Page excerpt:
True to form, the President has again asserted that he will not reappoint Ranil Wickeremsinghe as Prime Minister, no matter what a majority of parliamentarians have to say. He has, however, promised not to prorogue again while calling upon the SLFP MPs to produce their own majority in parliament. What does that mean: a summons to SB Dissanayake to produce another fake magic?
And suddenly becoming a stickler for parliamentary procedure, Mahinda Rajapaksa has put out a list of a dozen or so steps that should be taken before Parliament can properly take up a No Confidence Motion against him. That will take everyone to Christmas and Santa Claus, and that seems to be the political stratagem of the Rajapaksa-Sirisena axis: delay and disrupt until deliverance comes through a general election that will be managed by the gazette-government to its utmost advantage with the utmost abuse of state resources.

Exercise details: Transcribe the stretch from "And suddenly becoming" through "of state resources." in the passage on the President and the No Confidence Motion, word for word.

Dataset excerpt:
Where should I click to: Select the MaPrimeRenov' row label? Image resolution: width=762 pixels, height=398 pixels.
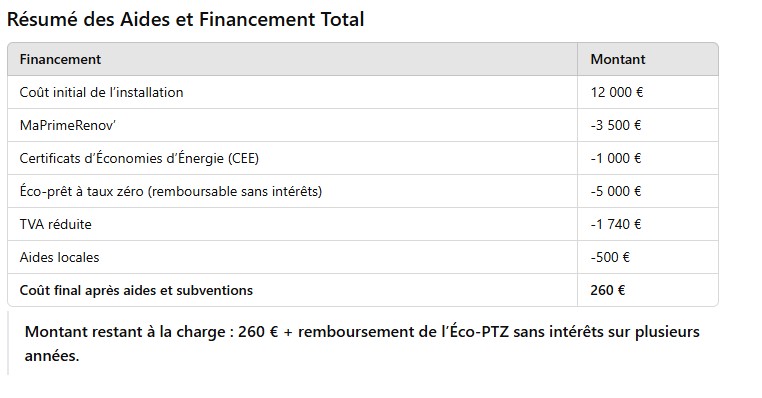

Task answer:
And suddenly becoming a stickler for parliamentary procedure, Mahinda Rajapaksa has put out a list of a dozen or so steps that should be taken before Parliament can properly take up a No Confidence Motion against him. That will take everyone to Christmas and Santa Claus, and that seems to be the political stratagem of the Rajapaksa-Sirisena axis: delay and disrupt until deliverance comes through a general election that will be managed by the gazette-government to its utmost advantage with the utmost abuse of state resources.